▶ Task instructions:
Edit the material by swapping every "dropdown" for "drop-down list", leaving everything else as it stands.

Rows of pointing data:
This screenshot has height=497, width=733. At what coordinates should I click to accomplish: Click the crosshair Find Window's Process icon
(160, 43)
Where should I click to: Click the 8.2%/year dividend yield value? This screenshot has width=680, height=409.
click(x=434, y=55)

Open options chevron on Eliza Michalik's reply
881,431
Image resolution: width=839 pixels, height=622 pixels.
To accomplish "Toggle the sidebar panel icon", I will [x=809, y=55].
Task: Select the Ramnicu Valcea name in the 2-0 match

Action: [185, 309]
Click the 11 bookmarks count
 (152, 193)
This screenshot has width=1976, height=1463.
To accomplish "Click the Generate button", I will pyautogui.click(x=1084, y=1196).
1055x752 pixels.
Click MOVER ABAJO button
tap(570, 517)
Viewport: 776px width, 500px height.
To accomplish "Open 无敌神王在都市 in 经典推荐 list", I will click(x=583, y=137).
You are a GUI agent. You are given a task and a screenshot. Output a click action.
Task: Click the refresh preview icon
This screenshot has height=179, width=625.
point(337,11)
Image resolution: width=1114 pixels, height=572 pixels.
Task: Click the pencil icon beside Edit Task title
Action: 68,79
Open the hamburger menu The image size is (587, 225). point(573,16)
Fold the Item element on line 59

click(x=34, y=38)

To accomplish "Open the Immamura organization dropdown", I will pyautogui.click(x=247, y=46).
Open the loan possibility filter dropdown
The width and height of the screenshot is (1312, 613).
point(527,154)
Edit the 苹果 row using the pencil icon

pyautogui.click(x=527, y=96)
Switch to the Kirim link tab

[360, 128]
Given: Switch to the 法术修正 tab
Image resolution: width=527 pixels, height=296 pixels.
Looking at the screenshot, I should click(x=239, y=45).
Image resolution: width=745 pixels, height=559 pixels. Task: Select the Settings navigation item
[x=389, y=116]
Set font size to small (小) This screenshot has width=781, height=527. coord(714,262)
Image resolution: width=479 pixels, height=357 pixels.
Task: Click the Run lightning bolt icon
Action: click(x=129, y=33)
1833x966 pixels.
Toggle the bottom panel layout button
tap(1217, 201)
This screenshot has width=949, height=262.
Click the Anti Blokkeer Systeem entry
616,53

▶ Worked answer:
This screenshot has height=497, width=733. At what coordinates should I click to accomplish: Click the crosshair Find Window's Process icon
(160, 43)
Where should I click to: Click the 8.2%/year dividend yield value? This screenshot has width=680, height=409.
click(x=434, y=55)

Open options chevron on Eliza Michalik's reply
881,431
Image resolution: width=839 pixels, height=622 pixels.
To accomplish "Toggle the sidebar panel icon", I will [x=809, y=55].
Task: Select the Ramnicu Valcea name in the 2-0 match

Action: [185, 309]
Click the 11 bookmarks count
 (152, 193)
This screenshot has width=1976, height=1463.
To accomplish "Click the Generate button", I will pyautogui.click(x=1084, y=1196).
1055x752 pixels.
Click MOVER ABAJO button
tap(570, 517)
Viewport: 776px width, 500px height.
To accomplish "Open 无敌神王在都市 in 经典推荐 list", I will click(x=583, y=137).
You are a GUI agent. You are given a task and a screenshot. Output a click action.
Task: Click the refresh preview icon
This screenshot has height=179, width=625.
point(337,11)
Image resolution: width=1114 pixels, height=572 pixels.
Task: Click the pencil icon beside Edit Task title
Action: 68,79
Open the hamburger menu The image size is (587, 225). point(573,16)
Fold the Item element on line 59

click(x=34, y=38)

To accomplish "Open the Immamura organization drop-down list", I will pyautogui.click(x=247, y=46).
Open the loan possibility filter drop-down list
The width and height of the screenshot is (1312, 613).
point(527,154)
Edit the 苹果 row using the pencil icon

pyautogui.click(x=527, y=96)
Switch to the Kirim link tab

[360, 128]
Given: Switch to the 法术修正 tab
Image resolution: width=527 pixels, height=296 pixels.
Looking at the screenshot, I should click(x=239, y=45).
Image resolution: width=745 pixels, height=559 pixels. Task: Select the Settings navigation item
[x=389, y=116]
Set font size to small (小) This screenshot has width=781, height=527. coord(714,262)
Image resolution: width=479 pixels, height=357 pixels.
Task: Click the Run lightning bolt icon
Action: click(x=129, y=33)
1833x966 pixels.
Toggle the bottom panel layout button
tap(1217, 201)
This screenshot has width=949, height=262.
Click the Anti Blokkeer Systeem entry
616,53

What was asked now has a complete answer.